Further the predictive techniques offered by the Overcomplete Audio Coder ensures improved continuity of the magnitude of spectral components across encoded signal blocks, thereby reducing warbling artifacts. In addition, due to the oversampling nature of the MCLT, the Overcomplete Audio Coder provides twice the frequency resolution of discrete FFT-based coders, thereby allowing for higher precision auditory models that can be computed directly from the MCLT coefficients. Note that due to the prediction techniques provided by the Overcomplete Audio Coder, this higher precision does not come at the cost of increased coding rates.

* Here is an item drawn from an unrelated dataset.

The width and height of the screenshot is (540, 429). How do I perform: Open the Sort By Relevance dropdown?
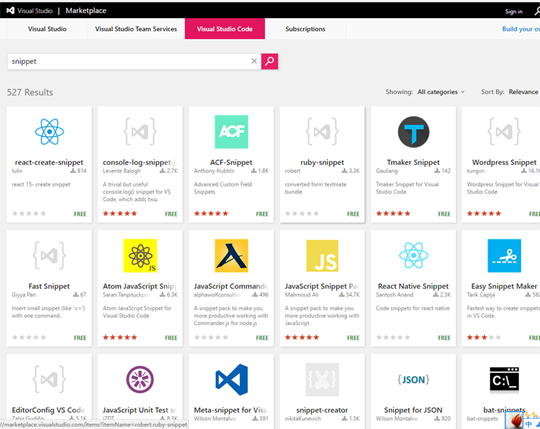point(523,92)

In various embodiments, the Overcomplete Audio Coder also uses different bit rates to coarsely quantize the phase of MCLT coefficients depending upon the magnitude of the MCLT coefficients in order to achieve a desired perceived fidelity level. Since human hearing is more sensitive to magnitude than phase, the magnitude of the MCLT coefficients is quantized at a finer level (i.e., smaller quantization steps). Further, in combination with the use of different bit rates for quantizing the phase for different MCLT magnitude levels, a scaling factor is applied to increase or decrease the magnitude of MCLT coefficients, with increased MCLT coefficient magnitudes corresponding to increased fidelity (i.e., more bits are used to quantize phase for higher magnitudes). The scaling factor is then either encoded with the audio signal, or provided as a side stream in combination with the encoded audio signal, for use by the decoder in decoding and reconstructing the audio signal. Further, in various embodiments, variable MCLT block lengths are used in order to provide optimal MCLT transforms as a function of audio content.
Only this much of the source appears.